Alternatively, you can use pip:

pip install -e ".[dev]"

Additional Dependencies for Examples

If you plan to use the provided example evaluate.py file, install the examples dependencies:

uv pip install -e ".[examples]"
# or with pip:
pip install -e ".[examples]"

This includes: pyyaml, pandas, matplotlib, seaborn.

Project Configuration

The pyproject.toml file defines the project dependencies and optional dependency groups:

  • Main dependencies: numpy, torch (required for core functionality)
  • Dev dependencies ([dev]): pytest, tox, pandas, scipy, statsmodels, networkx (for testing and development)
  • Examples dependencies ([examples]): pyyaml, pandas, matplotlib, seaborn (for running evaluation examples)

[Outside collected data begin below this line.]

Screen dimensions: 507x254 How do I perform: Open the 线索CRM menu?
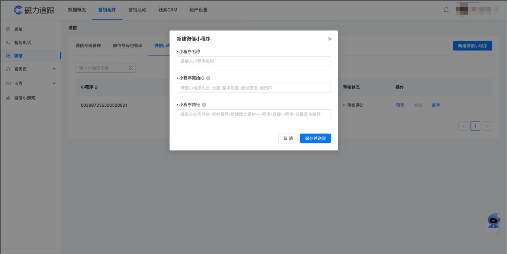[167, 10]
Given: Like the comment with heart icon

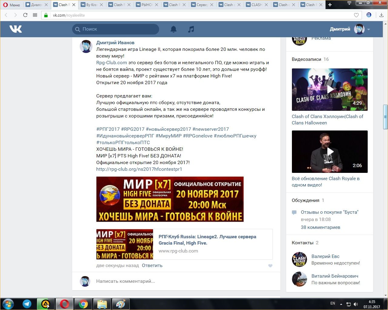Looking at the screenshot, I should coord(270,266).
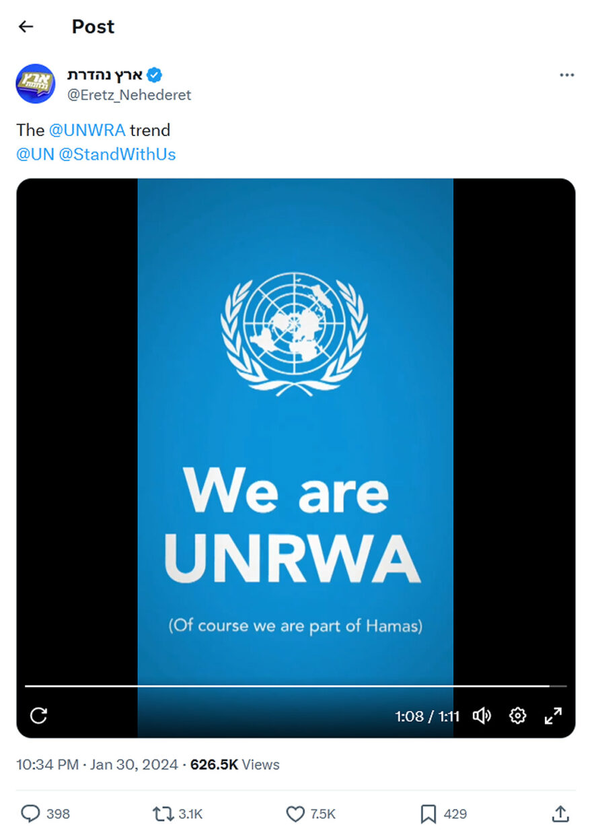Open the @UNWRA mention link

(x=87, y=130)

You can install specific dependency groups using:

uv pip install -e ".[dev,examples]"  # Install both dev and examples dependencies

Usage Example:

To help you get started, we provide a full example in examples/evaluation/:

  1. spaces.yaml - Configuration file defining the spaces of interest to evaluate
  2. evaluate.py - Script to run evaluations for a specific method
  3. summarize_results.py - Script to analyze and visualize results from multiple methods

In this evaluate.py example we demonstrate how to:

  • Load benchmark settings from a config file
  • Set random seeds for reproducibility
  • Run your causal method on multiple synthetic structural causal models (SCMs)
  • Measure and log error, failure rate, and runtime
  • Save results for later analysis
  • Analyze the results

We've added a 🔧 EDIT note on everything one needs to change to use the example with their own method.

1. Replace dummy MyCausalMethod

In evaluate.py, replace from my_causal_method import MyCausalMethod with your own model. Please do check the 🔧 EDIT notes in evaluate.py to make sure your method is compatible.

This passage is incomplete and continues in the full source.